Just a question: if we were to use say 10 or 12 transistors per channel instead of 8 would we need any adjustments in the feedback or bias? will the driver transistors be able to drive more transistors?
 
"Just a question: if we were to use say 10 or 12 transistors per channel instead of 8 would we need any adjustments in the feedback or bias? will the driver transistors be able to drive more transistors?"

QSC uses 12 pair of MJ21193/94 on ±95V rails for over 1KW at 2R with only one pair of driver transistors.

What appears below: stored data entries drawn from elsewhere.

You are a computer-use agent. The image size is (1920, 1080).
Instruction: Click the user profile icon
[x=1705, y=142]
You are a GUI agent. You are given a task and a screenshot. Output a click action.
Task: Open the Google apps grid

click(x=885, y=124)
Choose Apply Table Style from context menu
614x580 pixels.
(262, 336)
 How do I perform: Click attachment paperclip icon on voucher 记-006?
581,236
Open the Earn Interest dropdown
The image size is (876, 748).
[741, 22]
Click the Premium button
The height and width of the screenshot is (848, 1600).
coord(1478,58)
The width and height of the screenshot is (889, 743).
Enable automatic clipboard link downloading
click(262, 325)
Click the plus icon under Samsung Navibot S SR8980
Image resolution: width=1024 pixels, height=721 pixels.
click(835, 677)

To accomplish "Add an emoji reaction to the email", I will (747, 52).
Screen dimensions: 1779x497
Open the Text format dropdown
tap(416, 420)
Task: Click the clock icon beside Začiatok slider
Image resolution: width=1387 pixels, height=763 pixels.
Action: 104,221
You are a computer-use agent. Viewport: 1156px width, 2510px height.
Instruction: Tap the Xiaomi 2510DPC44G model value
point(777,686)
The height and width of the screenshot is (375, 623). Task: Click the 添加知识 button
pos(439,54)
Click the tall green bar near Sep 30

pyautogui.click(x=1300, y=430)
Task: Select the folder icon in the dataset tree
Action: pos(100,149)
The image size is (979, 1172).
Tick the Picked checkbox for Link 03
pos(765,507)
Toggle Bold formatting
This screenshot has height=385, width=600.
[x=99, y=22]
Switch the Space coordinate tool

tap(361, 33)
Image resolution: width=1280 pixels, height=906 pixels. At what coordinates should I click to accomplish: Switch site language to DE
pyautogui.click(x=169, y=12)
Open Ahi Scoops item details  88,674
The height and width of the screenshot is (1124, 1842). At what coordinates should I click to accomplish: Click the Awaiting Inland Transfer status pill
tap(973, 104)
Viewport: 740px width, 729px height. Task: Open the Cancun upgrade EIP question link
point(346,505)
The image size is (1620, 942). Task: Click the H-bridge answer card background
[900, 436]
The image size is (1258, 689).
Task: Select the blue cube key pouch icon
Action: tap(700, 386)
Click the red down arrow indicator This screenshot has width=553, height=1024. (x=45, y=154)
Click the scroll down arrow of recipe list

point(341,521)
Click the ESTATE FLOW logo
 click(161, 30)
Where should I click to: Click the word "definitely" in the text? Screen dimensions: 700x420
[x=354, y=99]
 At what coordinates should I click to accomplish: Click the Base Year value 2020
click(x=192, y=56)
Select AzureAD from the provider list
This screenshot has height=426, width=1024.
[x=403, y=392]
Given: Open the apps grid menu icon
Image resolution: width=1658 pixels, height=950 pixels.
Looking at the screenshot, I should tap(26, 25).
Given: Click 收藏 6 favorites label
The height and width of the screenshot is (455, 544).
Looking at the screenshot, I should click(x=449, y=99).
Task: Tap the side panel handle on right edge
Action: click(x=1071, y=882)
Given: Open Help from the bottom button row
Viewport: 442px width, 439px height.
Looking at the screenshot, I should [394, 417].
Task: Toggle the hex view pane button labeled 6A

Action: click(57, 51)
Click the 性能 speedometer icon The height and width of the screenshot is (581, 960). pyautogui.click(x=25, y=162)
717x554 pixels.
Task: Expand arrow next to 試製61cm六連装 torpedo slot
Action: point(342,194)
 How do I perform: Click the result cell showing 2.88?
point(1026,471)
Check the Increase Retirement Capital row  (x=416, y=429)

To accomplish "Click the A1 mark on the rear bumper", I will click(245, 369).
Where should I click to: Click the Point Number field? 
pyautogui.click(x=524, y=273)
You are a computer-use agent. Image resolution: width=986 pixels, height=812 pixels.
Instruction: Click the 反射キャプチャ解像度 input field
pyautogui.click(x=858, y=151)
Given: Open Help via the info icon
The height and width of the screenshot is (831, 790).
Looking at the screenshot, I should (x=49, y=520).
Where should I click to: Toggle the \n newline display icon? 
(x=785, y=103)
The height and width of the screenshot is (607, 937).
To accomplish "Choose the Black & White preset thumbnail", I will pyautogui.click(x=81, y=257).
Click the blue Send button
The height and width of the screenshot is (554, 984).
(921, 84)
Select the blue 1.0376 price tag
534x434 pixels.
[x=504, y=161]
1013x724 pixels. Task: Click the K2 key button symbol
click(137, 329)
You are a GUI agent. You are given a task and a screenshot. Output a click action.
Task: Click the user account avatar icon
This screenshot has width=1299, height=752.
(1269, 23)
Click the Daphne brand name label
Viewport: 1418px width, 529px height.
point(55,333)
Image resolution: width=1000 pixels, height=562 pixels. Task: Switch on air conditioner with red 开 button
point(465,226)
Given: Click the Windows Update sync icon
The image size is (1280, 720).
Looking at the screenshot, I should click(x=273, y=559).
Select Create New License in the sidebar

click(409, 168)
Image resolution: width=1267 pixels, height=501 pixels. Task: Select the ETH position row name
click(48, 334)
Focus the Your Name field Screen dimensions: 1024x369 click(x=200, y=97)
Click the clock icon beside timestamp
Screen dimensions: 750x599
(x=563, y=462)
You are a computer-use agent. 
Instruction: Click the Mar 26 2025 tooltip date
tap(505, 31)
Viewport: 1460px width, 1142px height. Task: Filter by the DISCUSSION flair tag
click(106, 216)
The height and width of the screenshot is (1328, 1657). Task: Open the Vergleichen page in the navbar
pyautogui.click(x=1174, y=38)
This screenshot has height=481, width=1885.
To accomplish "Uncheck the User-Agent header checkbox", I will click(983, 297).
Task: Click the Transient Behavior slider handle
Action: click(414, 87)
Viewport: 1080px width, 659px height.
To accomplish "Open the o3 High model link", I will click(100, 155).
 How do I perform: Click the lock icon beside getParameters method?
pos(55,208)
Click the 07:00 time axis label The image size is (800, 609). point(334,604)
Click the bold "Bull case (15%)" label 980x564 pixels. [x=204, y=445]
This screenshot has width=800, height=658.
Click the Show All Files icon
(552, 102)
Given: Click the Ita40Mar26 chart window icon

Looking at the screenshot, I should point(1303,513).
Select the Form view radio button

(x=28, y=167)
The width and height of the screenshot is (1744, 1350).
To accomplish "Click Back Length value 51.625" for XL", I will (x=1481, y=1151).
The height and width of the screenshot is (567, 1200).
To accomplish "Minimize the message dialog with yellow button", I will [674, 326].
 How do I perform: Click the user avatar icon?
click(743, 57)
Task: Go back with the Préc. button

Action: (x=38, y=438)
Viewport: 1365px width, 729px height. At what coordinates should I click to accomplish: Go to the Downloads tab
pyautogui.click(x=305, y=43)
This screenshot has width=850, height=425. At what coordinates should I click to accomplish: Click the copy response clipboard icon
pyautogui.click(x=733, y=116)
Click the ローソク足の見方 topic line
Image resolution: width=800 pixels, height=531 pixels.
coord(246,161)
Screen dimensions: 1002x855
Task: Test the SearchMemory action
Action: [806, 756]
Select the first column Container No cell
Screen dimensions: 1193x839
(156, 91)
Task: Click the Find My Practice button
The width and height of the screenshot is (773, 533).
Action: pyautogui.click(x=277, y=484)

The bias resistors for the zener diodes need to be changed.
 
Hello folks,
As you work out the details of how to make these boards, maybe it would be a really good idea to actually READ and maybe understand all the documentation presented by Prof. Leach. It is very likely that he has seen what? hundreds, thousands of these amps built by his students. Do you suppose he may know what and how and why his design works so well?
Using plastic transistors might be considered modern and an improvement, but there must be some logical reason why a Professor of his stature would choose TO3's beyond the educational value.
For instance, this small quote:
"If you compare the Double Barreled circuit to the Low TIM circuit, you will see a lot of similarity between the two. Indeed, there is a Low TIM Amplifier embedded in the Double Barreled Amplifier. The major difference between the two is that transistors are added in series with those in the Low TIM circuit to form the Double Barreled circuit. By doing this, the voltage across the transistors is decreased so that the power supply voltage can be increased for higher output power."
RIF
Oh BTW, there might be some folks out there who would like to actually build exactly what the Prof. designed.